1. An automatic parking system configured to perform automatic parking of a vehicle when a start button for instructing start of automatic parking is operated by a driver, the system comprising: a display control unit configured to display the start button on a display screen of a touch panel;a line-of-sight detection unit configured to detect a line-of-sight angle of the driver;a visual recognition determination unit configured to determine whether a region requiring visual recognition around the vehicle is visually recognized after the automatic parking is started based on the line-of-sight angle detected by the line-of-sight detection unit;a notification unit configured to provide notification when the visual recognition determination unit determines that the region requiring visual recognition is not visually recognized; anda correction unit configured to correct the line-of-sight angle detected by the line-of-sight detection unit based on a reference line-of-sight angle determined based on a display position of the start button and the line-of-sight angle detected by the line-of-sight detection unit when the driver operates the start button on the display screen,wherein the visual recognition determination unit is configured to perform the determination using the line-of-sight angle that has been corrected when the line-of-sight angle is corrected by the correction unit.

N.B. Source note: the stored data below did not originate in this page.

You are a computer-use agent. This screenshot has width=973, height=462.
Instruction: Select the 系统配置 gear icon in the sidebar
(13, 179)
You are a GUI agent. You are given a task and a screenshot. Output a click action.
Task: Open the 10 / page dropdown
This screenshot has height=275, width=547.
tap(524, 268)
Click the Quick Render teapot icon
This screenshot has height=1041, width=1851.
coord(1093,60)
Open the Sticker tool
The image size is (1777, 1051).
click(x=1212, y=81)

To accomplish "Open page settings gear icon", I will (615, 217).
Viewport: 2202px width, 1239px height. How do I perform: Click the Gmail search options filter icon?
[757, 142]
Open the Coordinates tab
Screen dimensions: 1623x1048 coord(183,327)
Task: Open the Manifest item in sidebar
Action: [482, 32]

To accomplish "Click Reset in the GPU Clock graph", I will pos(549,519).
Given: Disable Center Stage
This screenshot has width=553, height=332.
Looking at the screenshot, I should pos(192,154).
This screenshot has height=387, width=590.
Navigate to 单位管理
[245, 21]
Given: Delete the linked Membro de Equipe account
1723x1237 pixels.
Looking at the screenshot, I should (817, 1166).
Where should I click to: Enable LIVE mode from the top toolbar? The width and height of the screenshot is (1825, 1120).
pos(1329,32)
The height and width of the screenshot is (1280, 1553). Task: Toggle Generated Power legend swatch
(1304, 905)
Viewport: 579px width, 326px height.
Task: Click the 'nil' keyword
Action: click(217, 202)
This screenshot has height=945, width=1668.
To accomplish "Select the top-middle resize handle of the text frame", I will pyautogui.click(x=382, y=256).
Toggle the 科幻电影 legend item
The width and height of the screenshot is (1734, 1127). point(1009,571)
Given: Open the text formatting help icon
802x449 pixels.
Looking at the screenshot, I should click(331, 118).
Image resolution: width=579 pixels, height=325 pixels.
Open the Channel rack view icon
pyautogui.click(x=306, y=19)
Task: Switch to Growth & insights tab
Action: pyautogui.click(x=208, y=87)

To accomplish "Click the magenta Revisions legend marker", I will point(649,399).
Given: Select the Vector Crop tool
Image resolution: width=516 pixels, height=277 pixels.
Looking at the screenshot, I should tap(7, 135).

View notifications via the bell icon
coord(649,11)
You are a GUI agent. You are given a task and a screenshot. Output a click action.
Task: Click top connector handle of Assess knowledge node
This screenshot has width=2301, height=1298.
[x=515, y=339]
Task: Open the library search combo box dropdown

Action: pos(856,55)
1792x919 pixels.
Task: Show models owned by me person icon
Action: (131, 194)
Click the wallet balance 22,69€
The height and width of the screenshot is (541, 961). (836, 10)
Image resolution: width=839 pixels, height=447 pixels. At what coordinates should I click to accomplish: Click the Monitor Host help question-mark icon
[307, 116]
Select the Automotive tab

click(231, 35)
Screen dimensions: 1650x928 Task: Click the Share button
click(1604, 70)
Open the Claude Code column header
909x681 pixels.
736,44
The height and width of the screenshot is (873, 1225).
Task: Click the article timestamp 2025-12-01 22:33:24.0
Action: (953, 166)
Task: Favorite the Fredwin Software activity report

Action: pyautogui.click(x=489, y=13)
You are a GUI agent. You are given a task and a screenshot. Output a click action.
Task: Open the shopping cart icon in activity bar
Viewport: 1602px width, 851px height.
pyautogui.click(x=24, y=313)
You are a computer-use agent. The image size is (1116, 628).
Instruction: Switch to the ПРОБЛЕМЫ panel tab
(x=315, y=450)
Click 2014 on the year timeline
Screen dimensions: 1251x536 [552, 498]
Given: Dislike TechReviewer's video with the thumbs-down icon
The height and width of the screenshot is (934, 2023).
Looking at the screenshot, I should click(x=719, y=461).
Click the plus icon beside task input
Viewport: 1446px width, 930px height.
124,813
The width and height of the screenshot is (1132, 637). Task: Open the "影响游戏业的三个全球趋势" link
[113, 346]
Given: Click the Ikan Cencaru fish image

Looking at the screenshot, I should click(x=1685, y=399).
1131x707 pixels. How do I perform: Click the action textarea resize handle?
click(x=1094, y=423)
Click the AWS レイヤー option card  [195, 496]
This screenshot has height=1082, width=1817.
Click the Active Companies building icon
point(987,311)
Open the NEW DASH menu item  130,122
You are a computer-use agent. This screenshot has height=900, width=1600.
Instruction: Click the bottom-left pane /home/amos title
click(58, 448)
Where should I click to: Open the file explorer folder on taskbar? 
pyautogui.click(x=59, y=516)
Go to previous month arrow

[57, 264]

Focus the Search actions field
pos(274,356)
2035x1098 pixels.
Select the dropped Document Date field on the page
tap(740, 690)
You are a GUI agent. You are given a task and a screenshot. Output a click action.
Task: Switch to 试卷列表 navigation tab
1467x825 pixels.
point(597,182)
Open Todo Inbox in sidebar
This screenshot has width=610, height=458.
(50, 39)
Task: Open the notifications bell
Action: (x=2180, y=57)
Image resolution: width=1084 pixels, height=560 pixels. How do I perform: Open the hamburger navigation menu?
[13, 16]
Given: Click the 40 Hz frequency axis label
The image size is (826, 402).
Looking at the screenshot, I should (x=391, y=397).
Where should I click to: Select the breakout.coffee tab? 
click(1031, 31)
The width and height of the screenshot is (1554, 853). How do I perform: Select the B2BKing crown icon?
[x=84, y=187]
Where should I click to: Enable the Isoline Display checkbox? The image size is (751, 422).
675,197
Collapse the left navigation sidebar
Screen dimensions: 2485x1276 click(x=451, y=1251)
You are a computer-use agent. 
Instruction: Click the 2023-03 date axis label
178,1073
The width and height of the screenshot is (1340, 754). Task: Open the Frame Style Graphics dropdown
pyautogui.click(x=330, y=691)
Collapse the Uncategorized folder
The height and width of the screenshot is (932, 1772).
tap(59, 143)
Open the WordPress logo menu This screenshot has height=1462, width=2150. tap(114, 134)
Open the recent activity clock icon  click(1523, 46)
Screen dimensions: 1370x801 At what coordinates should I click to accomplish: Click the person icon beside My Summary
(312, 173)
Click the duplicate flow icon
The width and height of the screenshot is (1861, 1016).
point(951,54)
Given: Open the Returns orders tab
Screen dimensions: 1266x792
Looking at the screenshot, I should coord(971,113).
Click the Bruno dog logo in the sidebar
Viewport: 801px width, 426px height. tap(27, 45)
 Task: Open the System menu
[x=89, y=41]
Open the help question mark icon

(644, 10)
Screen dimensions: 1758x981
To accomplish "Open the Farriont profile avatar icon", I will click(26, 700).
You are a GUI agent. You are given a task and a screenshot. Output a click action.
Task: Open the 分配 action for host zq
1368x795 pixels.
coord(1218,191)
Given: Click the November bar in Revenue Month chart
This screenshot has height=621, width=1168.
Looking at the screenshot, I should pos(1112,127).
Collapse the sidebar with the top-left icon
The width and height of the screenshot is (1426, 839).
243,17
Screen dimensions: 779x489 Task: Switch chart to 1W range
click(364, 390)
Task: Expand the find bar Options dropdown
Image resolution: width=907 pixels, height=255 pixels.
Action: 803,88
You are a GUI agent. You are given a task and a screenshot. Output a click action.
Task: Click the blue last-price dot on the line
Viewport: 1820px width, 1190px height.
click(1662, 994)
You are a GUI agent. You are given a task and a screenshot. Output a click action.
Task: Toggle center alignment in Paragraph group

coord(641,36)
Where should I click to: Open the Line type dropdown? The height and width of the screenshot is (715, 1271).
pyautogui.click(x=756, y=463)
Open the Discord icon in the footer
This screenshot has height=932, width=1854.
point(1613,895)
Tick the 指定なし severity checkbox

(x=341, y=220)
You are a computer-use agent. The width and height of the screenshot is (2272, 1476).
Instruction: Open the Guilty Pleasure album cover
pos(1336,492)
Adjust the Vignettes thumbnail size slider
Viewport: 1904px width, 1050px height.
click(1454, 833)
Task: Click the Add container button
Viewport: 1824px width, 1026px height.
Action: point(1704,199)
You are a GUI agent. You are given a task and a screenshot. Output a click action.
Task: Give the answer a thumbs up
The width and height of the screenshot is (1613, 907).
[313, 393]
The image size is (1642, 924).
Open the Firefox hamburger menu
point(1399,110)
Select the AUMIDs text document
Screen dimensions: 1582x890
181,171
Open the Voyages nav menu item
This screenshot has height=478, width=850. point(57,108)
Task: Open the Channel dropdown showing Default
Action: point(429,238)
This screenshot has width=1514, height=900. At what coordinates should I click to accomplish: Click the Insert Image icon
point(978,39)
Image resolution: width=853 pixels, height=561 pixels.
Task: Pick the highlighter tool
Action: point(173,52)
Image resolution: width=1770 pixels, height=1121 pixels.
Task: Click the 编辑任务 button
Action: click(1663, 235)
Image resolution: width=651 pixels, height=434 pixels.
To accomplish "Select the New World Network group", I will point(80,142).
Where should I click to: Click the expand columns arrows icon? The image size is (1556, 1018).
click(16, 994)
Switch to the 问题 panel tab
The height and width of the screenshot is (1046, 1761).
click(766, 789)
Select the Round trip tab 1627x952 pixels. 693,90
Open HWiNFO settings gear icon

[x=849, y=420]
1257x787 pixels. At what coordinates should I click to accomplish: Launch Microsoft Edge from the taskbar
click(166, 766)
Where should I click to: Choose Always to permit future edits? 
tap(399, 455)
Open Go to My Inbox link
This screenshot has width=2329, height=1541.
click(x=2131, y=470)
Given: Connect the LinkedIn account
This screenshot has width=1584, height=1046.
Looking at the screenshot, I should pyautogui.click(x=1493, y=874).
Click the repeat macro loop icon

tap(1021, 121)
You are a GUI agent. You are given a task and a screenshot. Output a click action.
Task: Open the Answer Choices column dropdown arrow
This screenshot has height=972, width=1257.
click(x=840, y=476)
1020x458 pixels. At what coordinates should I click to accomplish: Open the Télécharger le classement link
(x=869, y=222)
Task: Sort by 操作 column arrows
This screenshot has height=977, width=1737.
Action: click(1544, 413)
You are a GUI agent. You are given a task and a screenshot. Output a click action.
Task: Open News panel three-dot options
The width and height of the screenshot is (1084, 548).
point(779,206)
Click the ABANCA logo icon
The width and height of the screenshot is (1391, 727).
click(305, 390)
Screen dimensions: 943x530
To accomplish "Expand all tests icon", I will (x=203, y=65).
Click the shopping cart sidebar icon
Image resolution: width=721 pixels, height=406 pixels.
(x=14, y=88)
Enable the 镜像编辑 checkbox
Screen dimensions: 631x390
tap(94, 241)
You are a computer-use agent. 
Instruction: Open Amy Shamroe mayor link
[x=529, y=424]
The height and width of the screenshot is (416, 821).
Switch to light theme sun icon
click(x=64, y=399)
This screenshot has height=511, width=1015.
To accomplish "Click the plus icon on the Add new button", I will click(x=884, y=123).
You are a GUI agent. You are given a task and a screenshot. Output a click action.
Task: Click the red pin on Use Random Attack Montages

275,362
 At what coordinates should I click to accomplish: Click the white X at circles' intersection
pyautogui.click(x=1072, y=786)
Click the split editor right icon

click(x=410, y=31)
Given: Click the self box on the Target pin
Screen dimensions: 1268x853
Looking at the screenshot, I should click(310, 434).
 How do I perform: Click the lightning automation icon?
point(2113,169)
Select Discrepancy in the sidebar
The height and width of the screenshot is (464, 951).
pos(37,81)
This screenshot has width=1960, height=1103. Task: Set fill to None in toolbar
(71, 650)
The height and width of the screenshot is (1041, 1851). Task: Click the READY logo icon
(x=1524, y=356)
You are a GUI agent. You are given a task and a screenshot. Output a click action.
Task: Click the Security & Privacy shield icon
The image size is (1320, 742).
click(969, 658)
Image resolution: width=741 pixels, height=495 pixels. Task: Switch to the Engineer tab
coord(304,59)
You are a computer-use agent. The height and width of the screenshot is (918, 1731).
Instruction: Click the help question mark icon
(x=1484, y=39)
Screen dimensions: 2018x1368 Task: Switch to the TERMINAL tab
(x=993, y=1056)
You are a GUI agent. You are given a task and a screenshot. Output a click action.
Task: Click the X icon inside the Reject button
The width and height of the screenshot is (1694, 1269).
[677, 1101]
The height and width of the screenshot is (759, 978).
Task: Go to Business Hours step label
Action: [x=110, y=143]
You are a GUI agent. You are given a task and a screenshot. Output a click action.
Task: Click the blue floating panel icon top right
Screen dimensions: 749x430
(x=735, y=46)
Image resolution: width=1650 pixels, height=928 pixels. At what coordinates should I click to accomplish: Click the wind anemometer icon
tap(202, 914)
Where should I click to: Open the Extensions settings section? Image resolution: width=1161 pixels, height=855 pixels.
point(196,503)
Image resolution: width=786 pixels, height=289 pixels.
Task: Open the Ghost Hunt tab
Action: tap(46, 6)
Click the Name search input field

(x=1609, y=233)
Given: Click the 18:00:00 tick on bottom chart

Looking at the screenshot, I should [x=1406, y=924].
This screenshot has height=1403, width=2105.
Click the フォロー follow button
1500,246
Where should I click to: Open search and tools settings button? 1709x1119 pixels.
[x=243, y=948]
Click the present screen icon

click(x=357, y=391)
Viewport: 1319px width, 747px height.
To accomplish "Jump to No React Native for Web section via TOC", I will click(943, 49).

2. The automatic parking system according to claim 1, wherein the visual recognition determination unit is configured to acquire a traveling direction of the vehicle in the automatic parking and set the region requiring visual recognition such that a region on the traveling direction side that has been acquired is included.

3. The automatic parking system according to claim 1, wherein the visual recognition determination unit is configured to determine that the region requiring visual recognition is visually recognized when the region requiring visual recognition has been visually recognized continuously for a predetermined time or more after the automatic parking is started.

4. The automatic parking system according to claim 1, wherein the display control unit is configured to display the start button at a position different from a previous position on the display screen.

5. The automatic parking system according to claim 4, the system further comprising a head detection unit configured to detect a head position of the driver, wherein the correction unit is configured to estimate a line-of-sight angle when the start button is visually recognized from the head position detected by the head detection unit and use the line-of-sight angle that has been estimated as the reference line-of-sight angle.